Fogged Inn (A Maine Clambake Mystery Book 4)

“The memories should be happy, but they’re tainted by all that came after. The breakup of my family, Dan’s death, then Madeleine’s and Howell’s.”


“What happened to Rabble Point?”

“The cottages were always on land the families leased from Howell’s father. He decided not to renew our leases, which meant he had to buy back the cottages at market rates, which he was easily able to do. They were never worth much anyway, because we didn’t own the land. Once he’d bought them all back, he knocked them down and carted away the debris.”

“Why did he do that? Did it have anything to do with Howell and Madeleine’s deaths?”

“Maybe. Probably. It happened right after. Or maybe he wanted to improve his view. I don’t know what was in his mind.”

“But you bought this house from him,” I said.

She didn’t seem surprised I’d figured out her home was once the Lowes’. “Not from him. He died that summer, six months after his son. We bought the property from a trust ten years later. We never dealt with anyone but the lawyers. The house was so neglected. The poor thing was in a losing battle with the Atlantic Ocean.”

I knew what she meant. My mother’s house wasn’t on a point like this one, but even in the more protected harbor, she had one side of it painted every year in a regular rotation, like the Golden Gate Bridge.

“I couldn’t let this house go to ruin. Since I’d been a child, I’d loved its beautiful bones. I think it’s the reason I fell in love with old architecture and became a designer.” She paused, staring into her mug. “And maybe, a part of me was nostalgic for Rabble Point too. Like Caroline.”

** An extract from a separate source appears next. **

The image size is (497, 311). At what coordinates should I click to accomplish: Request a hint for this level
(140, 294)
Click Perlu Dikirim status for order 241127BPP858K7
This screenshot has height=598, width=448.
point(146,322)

“And you didn’t recognize the others that night in the restaurant?”

“I did. Or some of them. Caroline looks exactly the same, doesn’t she? And Sheila. Michael looks older, but he’s still so handsome, with that white mane of hair. It took me a while to recognize Fran and Barry Walker. They’ve both aged so badly, and I didn’t know they were together. Once in a while, I would hear something about the others through mutual friends, but Fran and Barry had fallen off the radar completely.” She shifted on her stool. “Since we were all clearly trapped in your restaurant, the only polite thing to do was to make small talk, but I have to tell you, I never hoped or wanted to see any of those people again.”

“If Caroline wasn’t concerned about your reaction to the photo because of seeing Dan, why didn’t she want you to see it?”

Deborah pointed to herself in the picture. “Do you see me here? I was beautiful. I didn’t appreciate it then, but I knew how others reacted. I had no idea how fleeting it would be.” She swallowed hard, and her eyes glowed with unwept tears. She looked away from me but kept talking. “In 1980, I was in a car accident. I was driving. I had my seat belt on, but it wasn’t latched properly and I was thrown through the windshield, ejected from the car.” She looked back at me. “It’s taken ten excruciating surgeries for me to look as I do now. Have you noticed, there are no old photos in this house, none from before my accident?”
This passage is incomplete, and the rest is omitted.